EXTRACTO DE PÁGINA:
_ _ _ _

Al día siguiente de la tentativa cismática de 1925, los católicos constituyeron una gran organización cívico-política, la Liga Nacional Defensora de la Libertad Religiosa (LNDLR), dirigida por jóvenes militantes de la Acción Católica. Los primeros levantamientos se habían producido al día siguiente de la suspensión de cultos. Junto a las provocaciones puras y simples, todos los actos de autoridad fueron percibidos como agresiones. La clausura de las iglesias, ordenada imprudentemente por el gobierno hasta la ejecución de los inventarios; el inventario mismo; el arresto de curas o dirigentes laicos, fueron causas directas de levantamientos espontáneos. El gobierno cometió el error de arrestar a los sacerdotes, lo que provocó nuevos levantamientos. La revolución estalló en enero de 1927. Grupos católicos, verdaderamente valientes, se sublevaron contra el gobierno al grito de «¡Viva Cristo Rey y la Virgen de Guadalupe!» Obregón hizo una nueva tentativa para acercar a Calles y a los obispos, pero en abril, el ataque espectacular a un tren bancario provocó la cólera de Calles, quien expulsó del país a los obispos.
Desarrollo Militar y Estrategias
El poder militar, a pesar de su deseo de vencer a los cristeros y a la Iglesia, no era capaz de resolver el problema. La ignorancia de la exasperación popular era una ignorancia voluntaria, puesto que el levantamiento había sido anunciado con antelación y las medidas militares tomadas preventivamente. Entre 1926 y 1934, Amaro trabajó para poner en pie esta caballería, sin lograr en tres años rivalizar con los cristeros. No se improvisa un jinete, y el origen geográfico de los reclutas no facilitaba las cosas: los batallones yaquis y las tropas indígenas levantadas en Oaxaca, Guerrero y Puebla estaban formadas por hombres de a pie.

_ _ _ _

REGISTROS SELECCIONADOS:
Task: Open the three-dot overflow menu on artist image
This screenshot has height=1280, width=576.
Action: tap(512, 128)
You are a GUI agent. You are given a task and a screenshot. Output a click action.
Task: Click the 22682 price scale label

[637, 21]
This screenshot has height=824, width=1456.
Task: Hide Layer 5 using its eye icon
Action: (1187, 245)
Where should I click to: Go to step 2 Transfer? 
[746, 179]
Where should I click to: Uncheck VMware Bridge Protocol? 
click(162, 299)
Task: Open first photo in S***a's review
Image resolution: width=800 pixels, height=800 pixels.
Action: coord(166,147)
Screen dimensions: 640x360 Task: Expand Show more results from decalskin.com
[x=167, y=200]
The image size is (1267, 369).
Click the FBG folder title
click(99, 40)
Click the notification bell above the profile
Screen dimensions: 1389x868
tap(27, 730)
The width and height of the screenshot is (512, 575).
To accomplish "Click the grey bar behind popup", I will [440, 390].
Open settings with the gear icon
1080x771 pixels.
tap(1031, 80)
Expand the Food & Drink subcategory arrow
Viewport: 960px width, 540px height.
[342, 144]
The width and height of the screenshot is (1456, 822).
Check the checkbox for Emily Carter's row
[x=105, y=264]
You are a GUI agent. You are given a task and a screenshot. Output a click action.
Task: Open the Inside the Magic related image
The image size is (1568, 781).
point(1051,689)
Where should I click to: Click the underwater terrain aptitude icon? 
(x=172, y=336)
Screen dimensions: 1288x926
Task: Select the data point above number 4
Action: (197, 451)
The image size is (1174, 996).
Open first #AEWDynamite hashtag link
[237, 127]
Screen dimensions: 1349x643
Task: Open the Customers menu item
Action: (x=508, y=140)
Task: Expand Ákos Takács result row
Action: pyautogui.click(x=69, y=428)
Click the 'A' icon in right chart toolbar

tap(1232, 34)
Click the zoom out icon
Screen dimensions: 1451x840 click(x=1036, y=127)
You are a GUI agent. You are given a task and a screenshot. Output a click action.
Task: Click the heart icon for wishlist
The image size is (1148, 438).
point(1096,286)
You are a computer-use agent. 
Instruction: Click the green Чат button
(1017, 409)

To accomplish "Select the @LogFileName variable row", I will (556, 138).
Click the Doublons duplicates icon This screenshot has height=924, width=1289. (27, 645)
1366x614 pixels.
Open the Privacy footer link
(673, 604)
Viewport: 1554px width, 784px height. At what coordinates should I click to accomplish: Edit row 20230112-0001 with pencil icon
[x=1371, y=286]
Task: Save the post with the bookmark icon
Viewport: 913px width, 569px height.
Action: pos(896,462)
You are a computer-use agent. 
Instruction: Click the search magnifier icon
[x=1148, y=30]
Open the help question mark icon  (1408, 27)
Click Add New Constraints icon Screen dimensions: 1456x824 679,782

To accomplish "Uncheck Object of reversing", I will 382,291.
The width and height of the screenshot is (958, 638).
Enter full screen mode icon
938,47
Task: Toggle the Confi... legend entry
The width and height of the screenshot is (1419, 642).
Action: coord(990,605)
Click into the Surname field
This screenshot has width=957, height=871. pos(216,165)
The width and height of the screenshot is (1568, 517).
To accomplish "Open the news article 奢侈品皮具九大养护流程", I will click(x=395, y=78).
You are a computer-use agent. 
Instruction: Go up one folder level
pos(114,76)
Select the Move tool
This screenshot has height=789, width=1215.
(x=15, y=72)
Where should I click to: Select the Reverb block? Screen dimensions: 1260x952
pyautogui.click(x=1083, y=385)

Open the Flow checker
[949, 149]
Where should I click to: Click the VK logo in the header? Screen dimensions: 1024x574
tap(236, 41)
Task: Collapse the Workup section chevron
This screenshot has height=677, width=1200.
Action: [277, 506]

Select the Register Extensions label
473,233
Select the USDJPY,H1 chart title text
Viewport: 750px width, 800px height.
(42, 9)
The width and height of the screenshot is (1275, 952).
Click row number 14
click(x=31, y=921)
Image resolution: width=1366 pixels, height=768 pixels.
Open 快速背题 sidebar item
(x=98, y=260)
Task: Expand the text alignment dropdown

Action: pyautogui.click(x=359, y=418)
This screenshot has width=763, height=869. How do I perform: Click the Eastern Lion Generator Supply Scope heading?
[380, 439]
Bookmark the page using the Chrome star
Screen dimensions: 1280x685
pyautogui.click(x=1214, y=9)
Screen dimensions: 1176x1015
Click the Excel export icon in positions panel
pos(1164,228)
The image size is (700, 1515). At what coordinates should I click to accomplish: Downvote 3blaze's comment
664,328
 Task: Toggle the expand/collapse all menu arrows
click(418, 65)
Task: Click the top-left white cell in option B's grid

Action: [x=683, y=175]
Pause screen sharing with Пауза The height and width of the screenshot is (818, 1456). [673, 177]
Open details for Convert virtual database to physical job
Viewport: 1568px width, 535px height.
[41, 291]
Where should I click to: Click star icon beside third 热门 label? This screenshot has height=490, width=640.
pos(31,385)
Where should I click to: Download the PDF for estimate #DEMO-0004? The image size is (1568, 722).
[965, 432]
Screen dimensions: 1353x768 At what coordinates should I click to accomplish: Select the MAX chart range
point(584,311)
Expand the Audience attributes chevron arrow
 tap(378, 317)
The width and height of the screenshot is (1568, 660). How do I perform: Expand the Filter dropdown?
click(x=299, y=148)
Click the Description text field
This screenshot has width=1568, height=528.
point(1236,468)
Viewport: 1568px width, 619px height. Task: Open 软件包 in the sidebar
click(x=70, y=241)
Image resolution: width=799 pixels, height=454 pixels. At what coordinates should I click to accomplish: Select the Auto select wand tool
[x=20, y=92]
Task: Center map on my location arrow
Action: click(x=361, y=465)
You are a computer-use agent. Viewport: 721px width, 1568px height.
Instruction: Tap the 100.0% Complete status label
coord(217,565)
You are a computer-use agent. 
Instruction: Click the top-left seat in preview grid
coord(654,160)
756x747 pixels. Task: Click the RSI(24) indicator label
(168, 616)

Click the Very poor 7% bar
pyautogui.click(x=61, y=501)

_ _ _ _

LISTA DE TAREAS:
(a) Indique si cada afirmación concuerda con el texto sobre el levantamiento cristero. Responda sí o no y cite literalmente las palabras del texto que lo deciden. (i) La revolución estalló en enero de 1927. (ii) Calles expulsó del país a los obispos después del ataque a un tren bancario. (iii) Los batallones yaquis estaban formados por jinetes.
(b) Prosiga el texto sobre el levantamiento cristero a partir de su última oración.

RESPUESTAS POR TAREA:
(a)
(i) Sí: «La revolución estalló en enero de 1927.»
(ii) Sí: «el ataque espectacular a un tren bancario provocó la cólera de Calles, quien expulsó del país a los obispos»
(iii) No: «los batallones yaquis y las tropas indígenas levantadas en Oaxaca, Guerrero y Puebla estaban formadas por hombres de a pie»

(b)
Después de su fracaso militar, la Liga abandonó la esperanza de dirigir el movimiento y emprendió la búsqueda de un director técnico al que se pedía, a la vez, capacidad militar y obediencia política: Enrique Gorostieta. La Liga fue en su búsqueda, y él, lleno de odio hacia Obregón y Calles, aprovechó la ocasión de venganza, así como una aventura favorable, similar a cuando Felipe Ángeles se unió a Villa. Personaje bastante misterioso, adoptó la causa de los cristeros sin compartir su fe. La consolidación de la Cristiada estaba ya ganada en julio de 1927, y su nuevo impulso no había esperado al general Gorostieta. En las tres grandes regiones donde los cristeros estaban sólidamente implantados, el desgaste del ejército federal proseguía, y sobre el mapa de “viruela” del Estado Mayor, las manchas negras se extendían para unirse y abarcar todo el centro-oeste. En enero de 1929, ya no era posible seguir la guerra día con día. No había plaza que no fuera atacada cada semana: más de 100 combates en 30 días en los Altos de Jalisco. El gran esfuerzo federal de enero condujo al fracaso, y en febrero, la situación se deterioró rápidamente a pesar de la llegada de tres escuadrillas de aviación y seis regimientos de artillería de montaña.
El Apogeo Cristero y el Fin del Conflicto
A principios de marzo de 1929, los generales Manzo y Escobar (este último, quien en 1927 había ejecutado a su amigo Gómez) se rebelaron contra el gobierno de Calles y Portes Gil, con 25,000 hombres concentrados en el noroeste. La rebelión entrañó la pronta respuesta del gobierno. Calles se hizo nombrar Secretario de Guerra, y abandonó el oeste a los cristeros. Reunió a 35,000 hombres que lanzó hacia el norte para aplastar en la Batalla de Jiménez a los ejércitos de Manzo, cuyos trenes eran bombardeados por la aviación de los EE. UU. Gorostieta observaba la situación con pesimismo. Ordenó, en consecuencia, pasar a la ofensiva inmediata, atacando prioritariamente todas las vías de comunicación. Del 3 de marzo al 15 de mayo, los cristeros aplastaron a las tropas auxiliares abandonadas por la federación y tomaron todo el oeste de México, con excepción de las ciudades más grandes que, como islas, permanecían en poder de las guarniciones federales atrincheradas. En junio, a pesar del regreso de las tropas de línea, el movimiento cristero estaba en su apogeo.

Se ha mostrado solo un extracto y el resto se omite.